───── INFORMATION SUPPLIED

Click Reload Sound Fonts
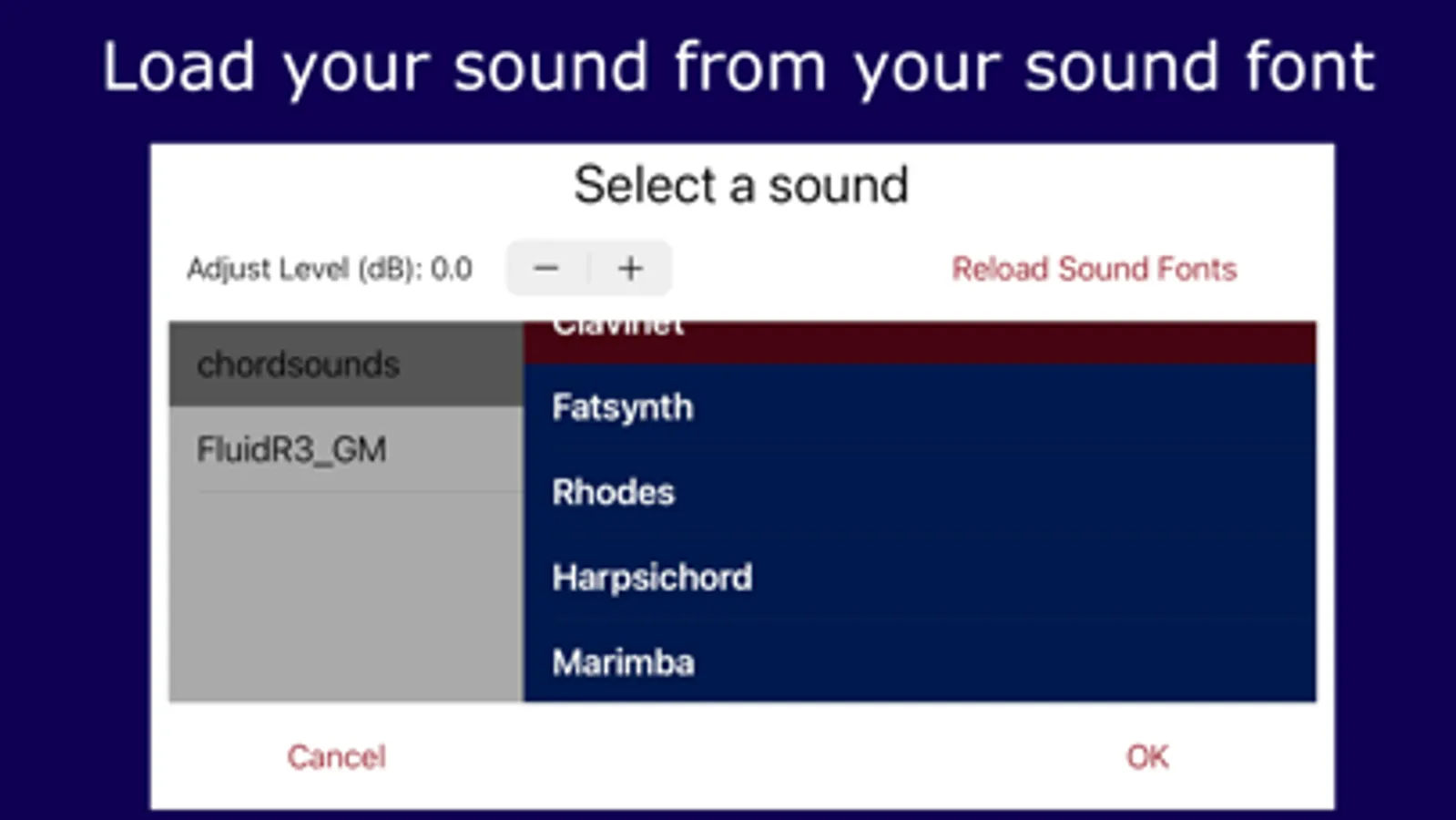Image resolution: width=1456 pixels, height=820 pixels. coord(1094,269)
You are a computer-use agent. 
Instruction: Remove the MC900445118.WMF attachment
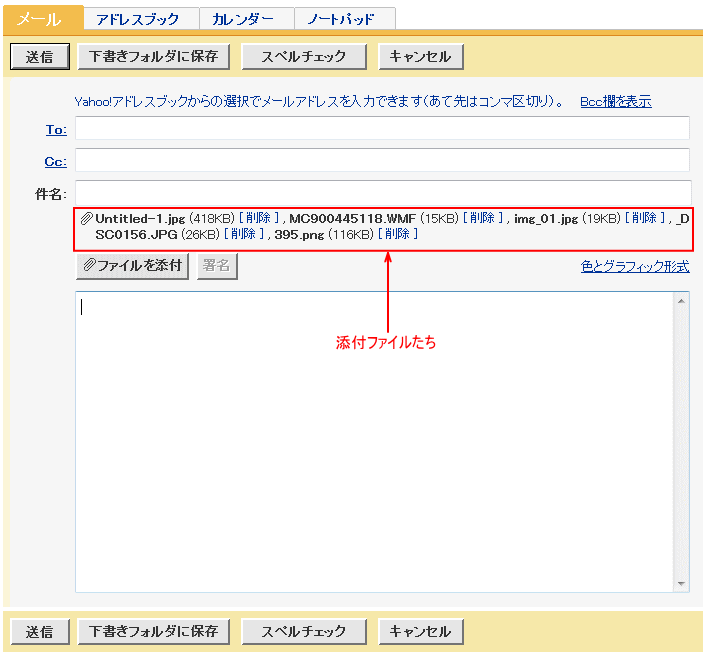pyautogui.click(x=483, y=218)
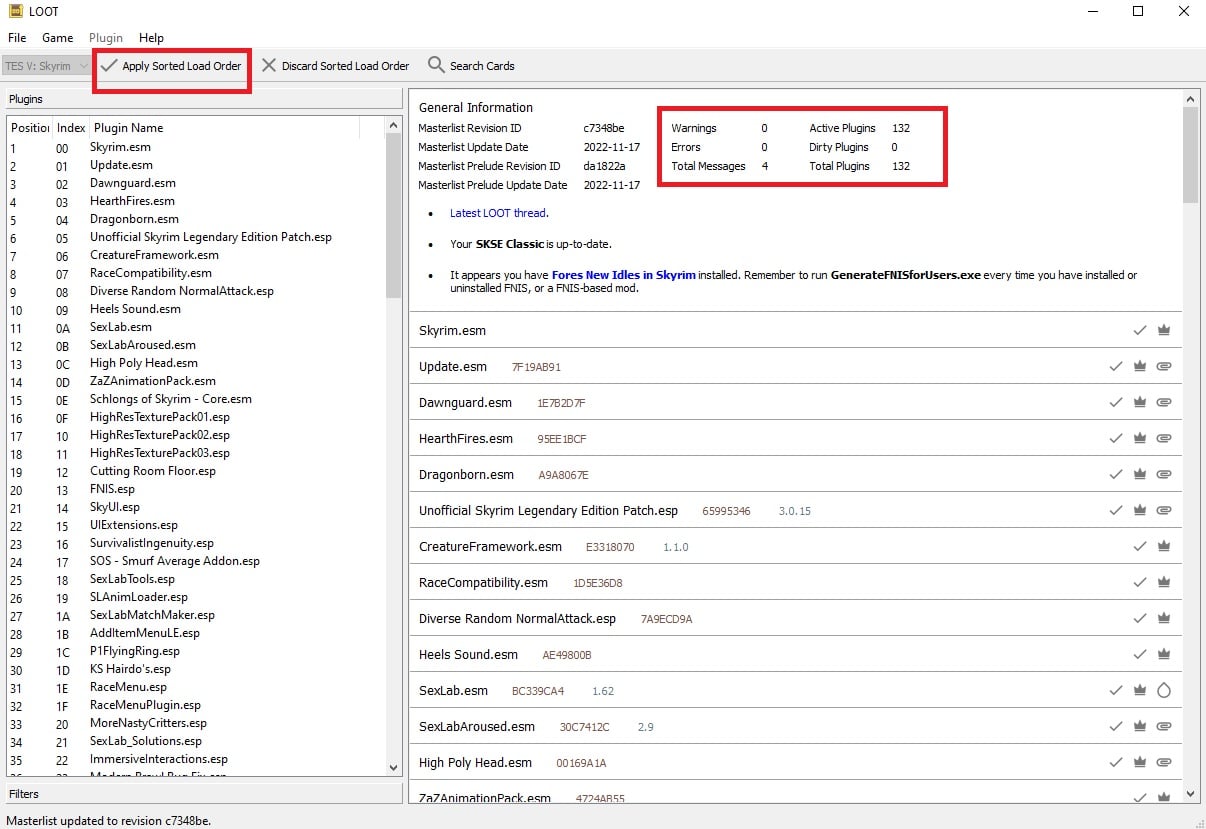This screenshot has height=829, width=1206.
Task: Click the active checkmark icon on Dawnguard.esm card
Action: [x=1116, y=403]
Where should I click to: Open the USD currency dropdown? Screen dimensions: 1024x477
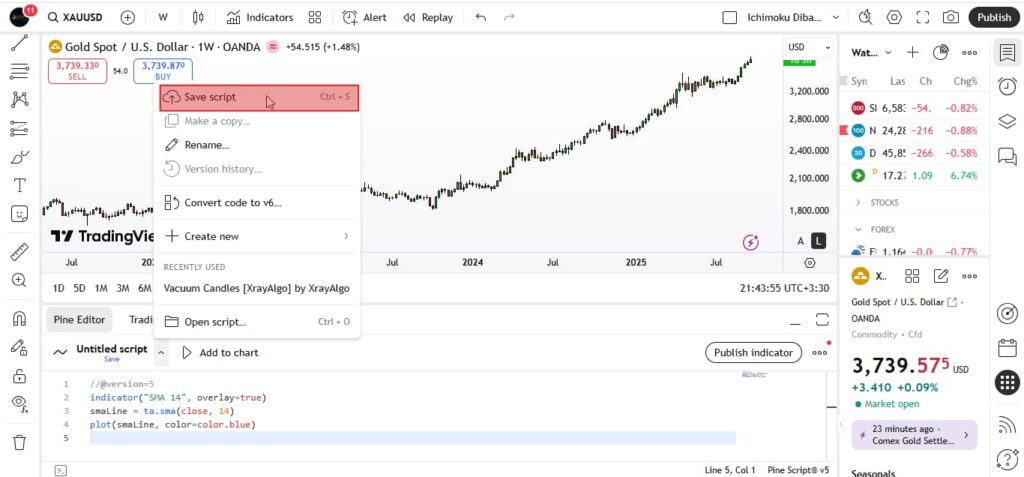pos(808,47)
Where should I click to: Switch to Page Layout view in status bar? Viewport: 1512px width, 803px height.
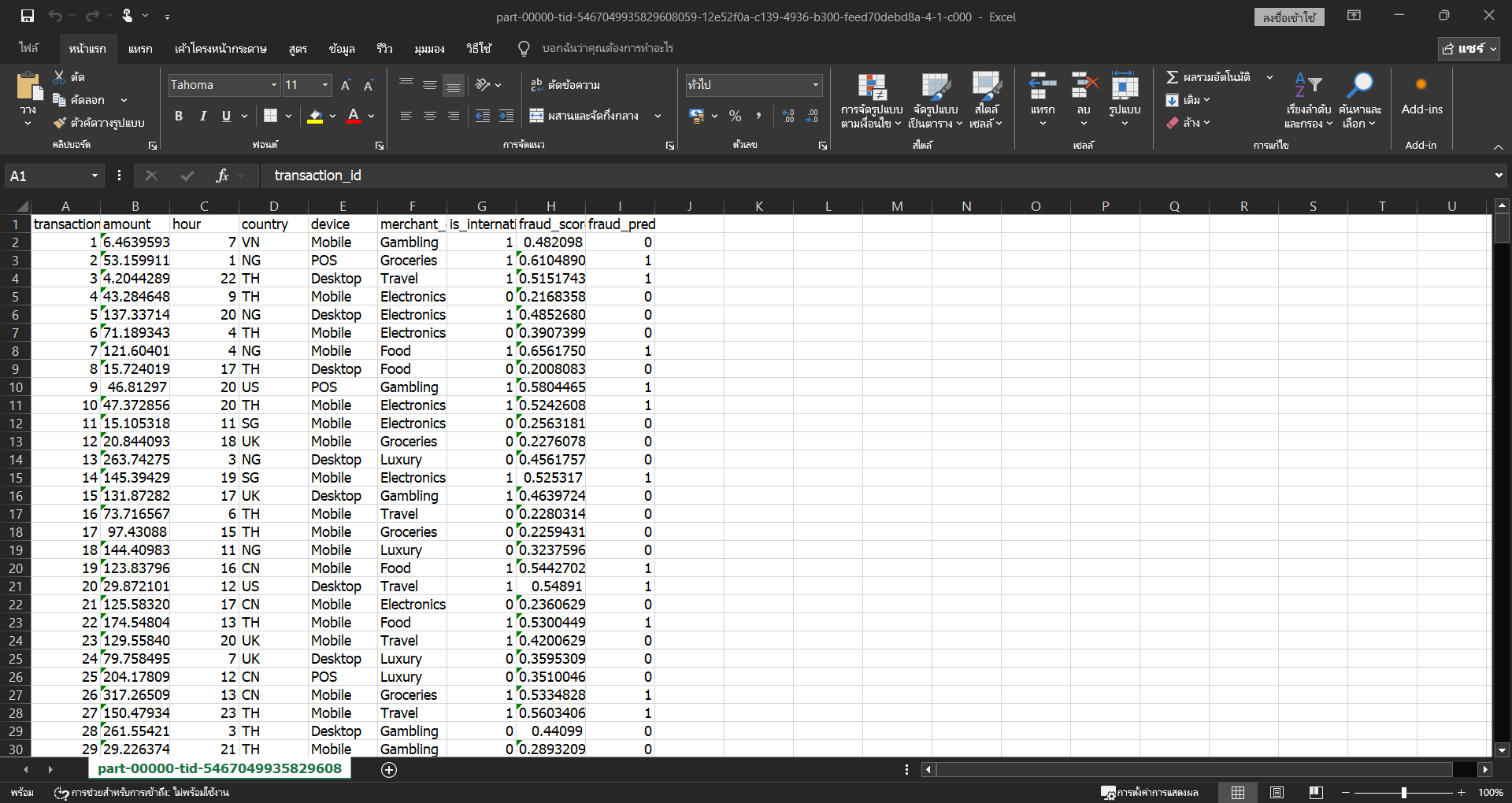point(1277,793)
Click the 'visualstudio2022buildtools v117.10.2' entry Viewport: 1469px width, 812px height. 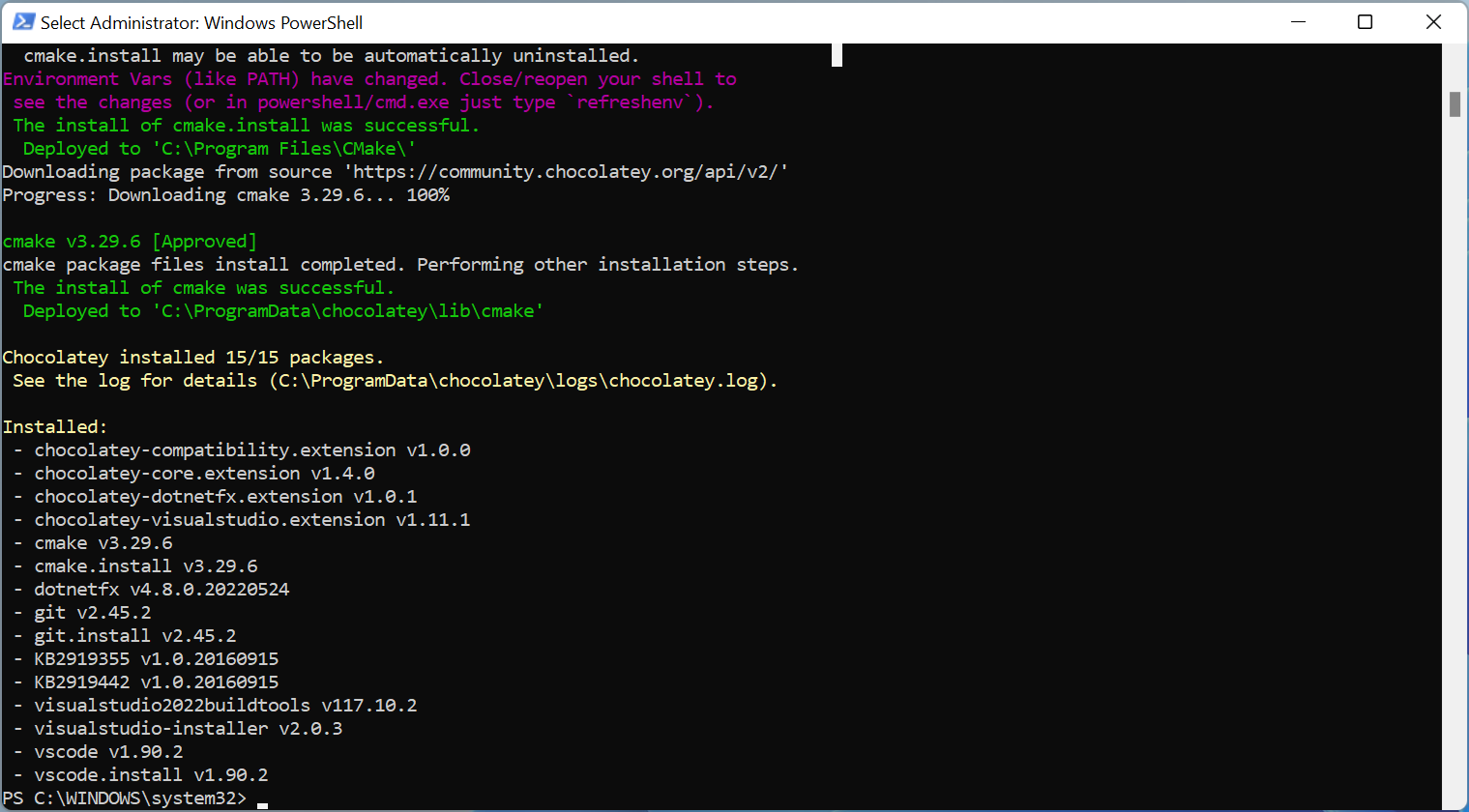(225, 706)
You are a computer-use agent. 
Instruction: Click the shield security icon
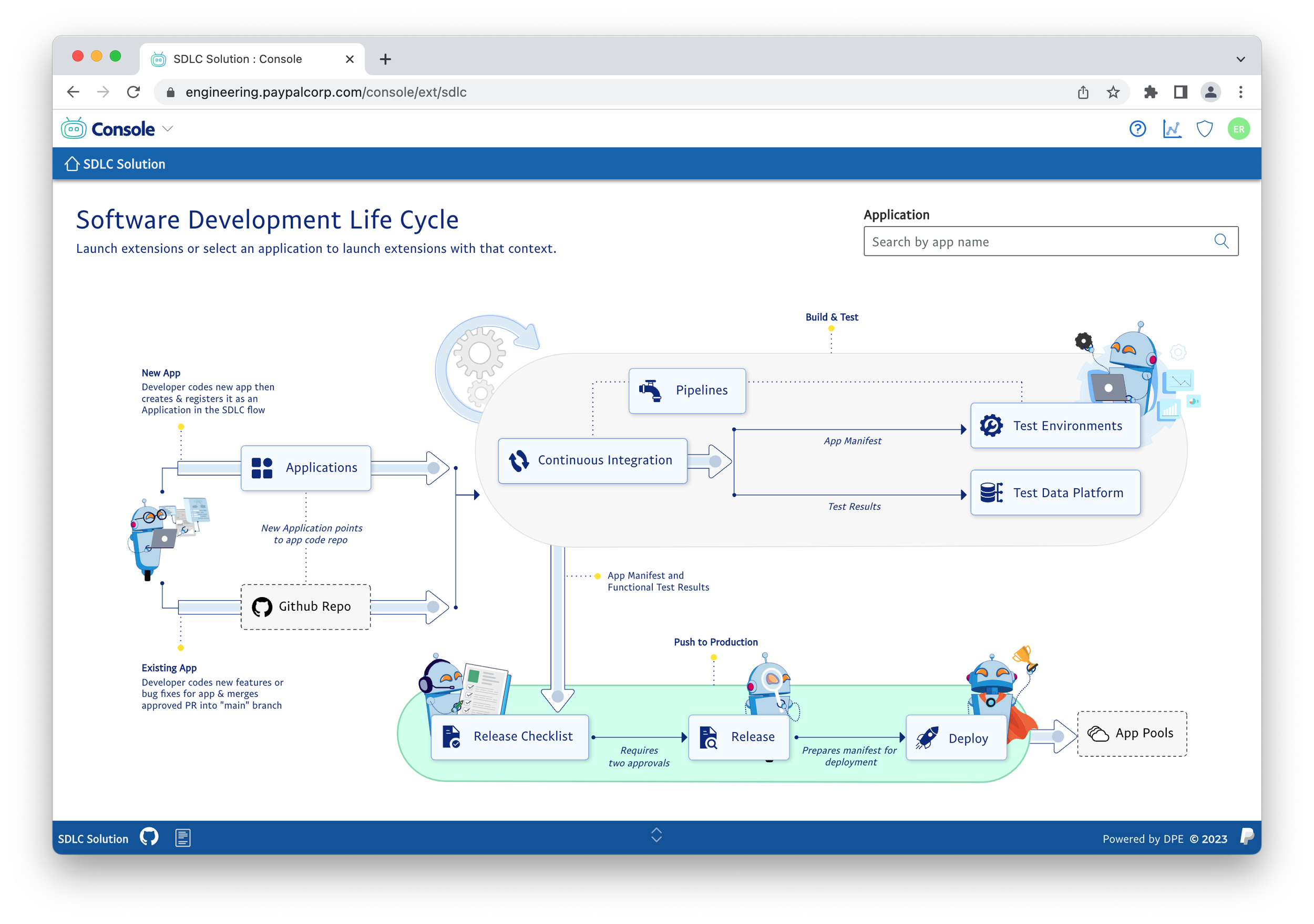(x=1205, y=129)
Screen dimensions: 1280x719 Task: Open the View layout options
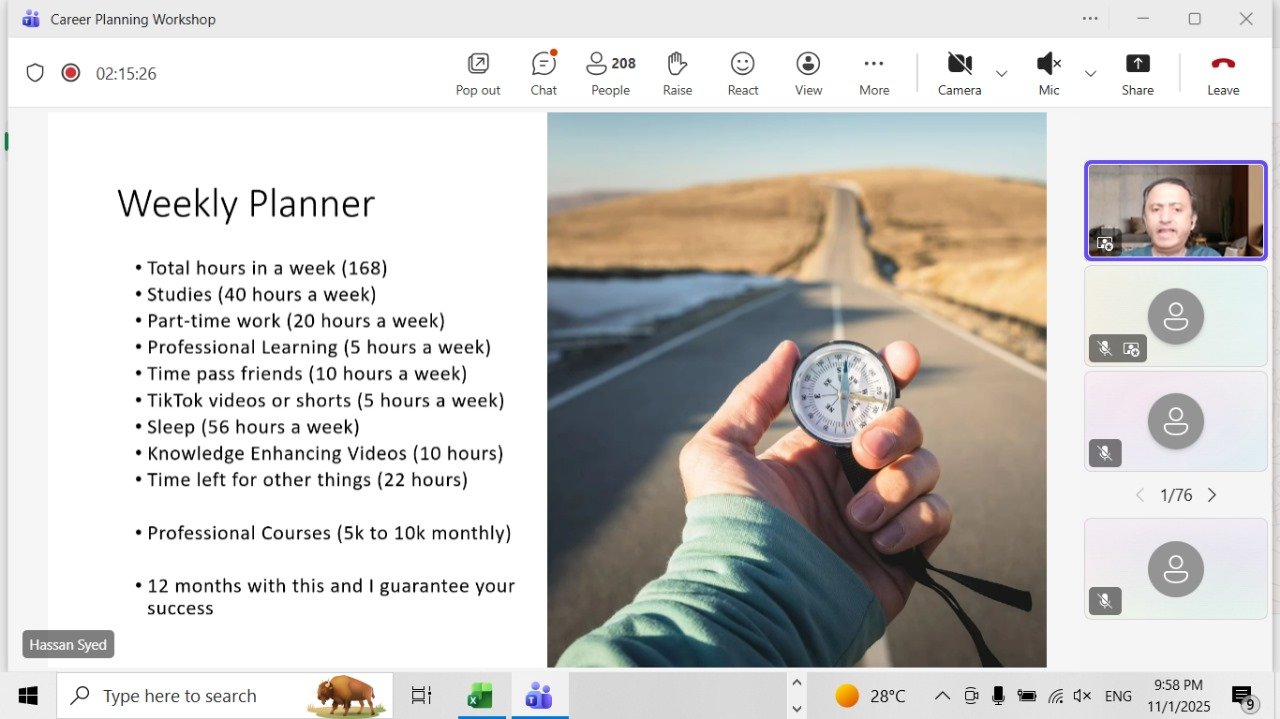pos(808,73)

──────────

List the records as numbered lines, from the first line through the line that contains "pos(808,47)", skipping blank lines and leaving out the pictures.

RESPONSE TO THE EXERCISE >>
1. Click Reload Sound Fonts
2. Image resolution: width=1456 pixels, height=820 pixels. coord(1094,269)
3. You are a computer-use agent. 
4. Instruction: Remove the MC900445118.WMF attachment
5. pyautogui.click(x=483, y=218)
6. This screenshot has height=829, width=1206.
7. Task: Click the active checkmark icon on Dawnguard.esm card
8. Action: [x=1116, y=403]
9. Where should I click to: Open the USD currency dropdown? Screen dimensions: 1024x477
10. pos(808,47)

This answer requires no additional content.